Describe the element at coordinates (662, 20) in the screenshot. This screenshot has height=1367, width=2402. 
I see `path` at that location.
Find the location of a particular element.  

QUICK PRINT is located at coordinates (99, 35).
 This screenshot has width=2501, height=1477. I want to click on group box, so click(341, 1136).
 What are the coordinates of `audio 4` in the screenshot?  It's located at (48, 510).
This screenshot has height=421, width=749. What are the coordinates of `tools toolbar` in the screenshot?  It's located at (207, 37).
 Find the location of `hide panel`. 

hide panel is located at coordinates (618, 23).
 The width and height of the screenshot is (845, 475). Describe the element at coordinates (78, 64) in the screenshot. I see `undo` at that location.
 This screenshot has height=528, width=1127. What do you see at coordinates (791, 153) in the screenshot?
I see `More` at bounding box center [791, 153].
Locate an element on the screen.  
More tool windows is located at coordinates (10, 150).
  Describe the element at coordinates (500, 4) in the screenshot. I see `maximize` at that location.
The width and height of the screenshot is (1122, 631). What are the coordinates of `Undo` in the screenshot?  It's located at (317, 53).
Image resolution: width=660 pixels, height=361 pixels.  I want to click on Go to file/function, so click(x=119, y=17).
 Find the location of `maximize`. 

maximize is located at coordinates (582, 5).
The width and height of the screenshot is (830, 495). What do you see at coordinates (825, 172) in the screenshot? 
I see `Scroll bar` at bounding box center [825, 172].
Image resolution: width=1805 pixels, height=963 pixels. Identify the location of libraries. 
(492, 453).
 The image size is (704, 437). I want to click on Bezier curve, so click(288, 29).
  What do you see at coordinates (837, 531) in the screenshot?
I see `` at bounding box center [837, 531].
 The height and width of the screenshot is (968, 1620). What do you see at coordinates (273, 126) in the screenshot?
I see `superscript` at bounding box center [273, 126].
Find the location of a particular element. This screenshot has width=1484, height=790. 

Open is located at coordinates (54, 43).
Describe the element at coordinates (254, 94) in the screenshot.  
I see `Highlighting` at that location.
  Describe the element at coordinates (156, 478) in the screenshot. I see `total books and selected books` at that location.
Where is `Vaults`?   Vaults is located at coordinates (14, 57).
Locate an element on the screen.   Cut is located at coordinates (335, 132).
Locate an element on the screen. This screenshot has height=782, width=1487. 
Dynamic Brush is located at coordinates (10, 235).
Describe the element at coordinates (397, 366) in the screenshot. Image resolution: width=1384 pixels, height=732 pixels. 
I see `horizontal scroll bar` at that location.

• • •

(STATED EXERCISE):
Reproduce every line above verbatim, from the first through the last.

(RESULT FOR THIS TASK):
Describe the element at coordinates (662, 20) in the screenshot. This screenshot has height=1367, width=2402. 
I see `path` at that location.
Find the location of a particular element.  

QUICK PRINT is located at coordinates (99, 35).
 This screenshot has width=2501, height=1477. I want to click on group box, so click(341, 1136).
 What are the coordinates of `audio 4` in the screenshot?  It's located at (48, 510).
This screenshot has height=421, width=749. What are the coordinates of `tools toolbar` in the screenshot?  It's located at (207, 37).
 Find the location of `hide panel`. 

hide panel is located at coordinates (618, 23).
 The width and height of the screenshot is (845, 475). Describe the element at coordinates (78, 64) in the screenshot. I see `undo` at that location.
 This screenshot has height=528, width=1127. What do you see at coordinates (791, 153) in the screenshot?
I see `More` at bounding box center [791, 153].
Locate an element on the screen.  
More tool windows is located at coordinates (10, 150).
  Describe the element at coordinates (500, 4) in the screenshot. I see `maximize` at that location.
The width and height of the screenshot is (1122, 631). What are the coordinates of `Undo` in the screenshot?  It's located at (317, 53).
Image resolution: width=660 pixels, height=361 pixels.  I want to click on Go to file/function, so click(x=119, y=17).
 Find the location of `maximize`. 

maximize is located at coordinates (582, 5).
The width and height of the screenshot is (830, 495). What do you see at coordinates (825, 172) in the screenshot? 
I see `Scroll bar` at bounding box center [825, 172].
Image resolution: width=1805 pixels, height=963 pixels. Identify the location of libraries. 
(492, 453).
 The image size is (704, 437). I want to click on Bezier curve, so click(288, 29).
  What do you see at coordinates (837, 531) in the screenshot?
I see `` at bounding box center [837, 531].
 The height and width of the screenshot is (968, 1620). What do you see at coordinates (273, 126) in the screenshot?
I see `superscript` at bounding box center [273, 126].
Find the location of a particular element. This screenshot has width=1484, height=790. 

Open is located at coordinates (54, 43).
Describe the element at coordinates (254, 94) in the screenshot.  
I see `Highlighting` at that location.
  Describe the element at coordinates (156, 478) in the screenshot. I see `total books and selected books` at that location.
Where is `Vaults`?   Vaults is located at coordinates (14, 57).
Locate an element on the screen.   Cut is located at coordinates (335, 132).
Locate an element on the screen. This screenshot has height=782, width=1487. 
Dynamic Brush is located at coordinates (10, 235).
Describe the element at coordinates (397, 366) in the screenshot. Image resolution: width=1384 pixels, height=732 pixels. 
I see `horizontal scroll bar` at that location.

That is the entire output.